- [Requirement 1]:
Answer these questions about the post on compressing RCS files:
(a) How many versions and how many RCS files does the EROS repository contain?
(b) To what percentage of the uncompressed size does running gzip -9 on the RCS files reduce the tree?
(c) According to the post, what quality do formats that separate every version have?

- [Excerpt to read]:
------------------------------------------------
> Did you try compressing the ,v files? It seems likely that delta
> encoding and then general compression would do better than compressing
> each version individually.
I hadn't, but I have now, and you are right. In case anyone is interested,
here are the actual numbers. If anyone wants me to look at other options
(within reason) I'll be glad to do so. I'ld also be interested to run the
same analysis on other/larger repositories. Since I seem to have the space
at the moment, please let me know if you'ld be okay with having me duplicate
a complete repository in order to do the analysis.
In the EROS repository, there are a total of 34260 versions across 9858 RCS
files.
Output of du -sk . at the root of the tree:
Blocks Reduced to Description
67480 18.9% gzip -9 of RCS files
132594 37.3% RCS files
179276 50.4% bzip2 each version
184288 51.8% gzip -9 each version
355548 100% uncompressed
I started looking at this because I wanted to understand the value of delta
coding both on the wire and in the repository. These numbers may not
generalize to other projects, but here are my initial reactions to them:
The space savings from compressed files to uncompressed RCS is about 25%.
Perhaps it might in some cases be worth paying. Formats that separate every
version are more robust -- the fewer versions that you stream through memory
in each operation, the fewer versions there are to corrupt.
However, the further compressability of RCS files is impressive and
surprising. It suggests (to me) that there is huge amounts of repetition
across files in this repository, and that a compression scheme that built an
initial alphabet by looking across files might do considerably better than
gzip. This can certainly be done by an offline compressor.
If done by an offline compressor, the format can (with care) continue to be
self-describing in the style of normal compressed files. It's a question of
dictionary encoding.
In the context of wire transmission, this has advantages over deltas. If the
server ships the client a delta but the client doesn't have the base
version, then the whole thing needs to recurse and it soon becomes better to
have shipped the whole thing compressed in the first place. If the
compressed content is as efficient as the delta, it's better to ship
standalone compressed entities.
Indeed, one can thing of this as metadeltas -- the mutually shared
dictionary is in effect a preconditioned delta system.
Mostly just thinking out loud.
shap
Received on Sat Oct 21 14:36:07 2006
------------------------------------------------
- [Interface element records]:
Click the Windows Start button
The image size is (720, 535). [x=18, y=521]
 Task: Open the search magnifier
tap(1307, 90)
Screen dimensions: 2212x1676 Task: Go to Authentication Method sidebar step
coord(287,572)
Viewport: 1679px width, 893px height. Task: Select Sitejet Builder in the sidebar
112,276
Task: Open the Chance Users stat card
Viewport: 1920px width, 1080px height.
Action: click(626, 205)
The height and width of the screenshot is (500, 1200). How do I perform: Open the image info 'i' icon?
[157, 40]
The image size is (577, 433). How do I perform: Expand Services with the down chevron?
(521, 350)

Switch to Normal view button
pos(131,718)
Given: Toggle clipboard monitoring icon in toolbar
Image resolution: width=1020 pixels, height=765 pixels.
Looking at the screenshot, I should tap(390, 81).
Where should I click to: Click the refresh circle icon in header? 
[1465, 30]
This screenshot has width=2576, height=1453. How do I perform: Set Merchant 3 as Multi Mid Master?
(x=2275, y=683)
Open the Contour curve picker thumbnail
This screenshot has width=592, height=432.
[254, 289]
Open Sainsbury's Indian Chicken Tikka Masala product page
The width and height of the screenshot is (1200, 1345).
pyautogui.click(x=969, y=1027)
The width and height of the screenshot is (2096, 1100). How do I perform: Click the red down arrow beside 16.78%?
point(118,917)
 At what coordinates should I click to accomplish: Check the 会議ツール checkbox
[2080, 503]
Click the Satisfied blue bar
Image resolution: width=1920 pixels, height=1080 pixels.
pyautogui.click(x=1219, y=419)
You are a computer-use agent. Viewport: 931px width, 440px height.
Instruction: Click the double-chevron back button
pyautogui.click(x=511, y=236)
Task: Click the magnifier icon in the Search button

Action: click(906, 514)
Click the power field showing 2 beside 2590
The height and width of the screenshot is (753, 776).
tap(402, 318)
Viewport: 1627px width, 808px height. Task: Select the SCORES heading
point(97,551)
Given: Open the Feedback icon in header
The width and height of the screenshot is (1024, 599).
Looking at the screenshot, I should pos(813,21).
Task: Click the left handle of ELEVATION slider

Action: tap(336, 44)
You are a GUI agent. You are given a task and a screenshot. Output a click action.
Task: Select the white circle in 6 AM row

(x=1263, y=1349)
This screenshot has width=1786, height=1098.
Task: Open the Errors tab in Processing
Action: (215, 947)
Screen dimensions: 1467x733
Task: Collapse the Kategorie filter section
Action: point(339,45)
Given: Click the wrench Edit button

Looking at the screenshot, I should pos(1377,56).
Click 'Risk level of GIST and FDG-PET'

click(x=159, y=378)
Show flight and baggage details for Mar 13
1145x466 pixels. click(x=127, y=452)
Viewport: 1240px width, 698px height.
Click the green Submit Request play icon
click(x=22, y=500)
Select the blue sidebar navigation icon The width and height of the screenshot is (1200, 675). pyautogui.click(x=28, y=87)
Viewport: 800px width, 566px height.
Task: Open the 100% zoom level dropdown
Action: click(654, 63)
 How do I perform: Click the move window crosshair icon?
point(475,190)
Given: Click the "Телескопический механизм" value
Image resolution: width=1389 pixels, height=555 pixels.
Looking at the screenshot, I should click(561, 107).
------------------------------------------------
- [Requirement 2]:
Present the stretch of the listing from the line containing "Viewport: 1627px width, 808px" through the end of the listing as a numbered list, leaving out blank lines.

- [Written response 1]:
(a) 34260 versions across 9858 RCS files.
(b) 18.9% (67480 blocks).
(c) They are more robust.

- [Written response 2]:
1. Viewport: 1627px width, 808px height. Task: Select the SCORES heading
2. point(97,551)
3. Given: Open the Feedback icon in header
4. The width and height of the screenshot is (1024, 599).
5. Looking at the screenshot, I should pos(813,21).
6. Task: Click the left handle of ELEVATION slider
7. Action: tap(336, 44)
8. You are a GUI agent. You are given a task and a screenshot. Output a click action.
9. Task: Select the white circle in 6 AM row
10. (x=1263, y=1349)
11. This screenshot has width=1786, height=1098.
12. Task: Open the Errors tab in Processing
13. Action: (215, 947)
14. Screen dimensions: 1467x733
15. Task: Collapse the Kategorie filter section
16. Action: point(339,45)
17. Given: Click the wrench Edit button
18. Looking at the screenshot, I should pos(1377,56).
19. Click 'Risk level of GIST and FDG-PET'
20. click(x=159, y=378)
21. Show flight and baggage details for Mar 13
22. 1145x466 pixels. click(x=127, y=452)
23. Viewport: 1240px width, 698px height.
24. Click the green Submit Request play icon
25. click(x=22, y=500)
26. Select the blue sidebar navigation icon The width and height of the screenshot is (1200, 675). pyautogui.click(x=28, y=87)
27. Viewport: 800px width, 566px height.
28. Task: Open the 100% zoom level dropdown
29. Action: click(654, 63)
30.  How do I perform: Click the move window crosshair icon?
31. point(475,190)
32. Given: Click the "Телескопический механизм" value
33. Image resolution: width=1389 pixels, height=555 pixels.
34. Looking at the screenshot, I should click(561, 107).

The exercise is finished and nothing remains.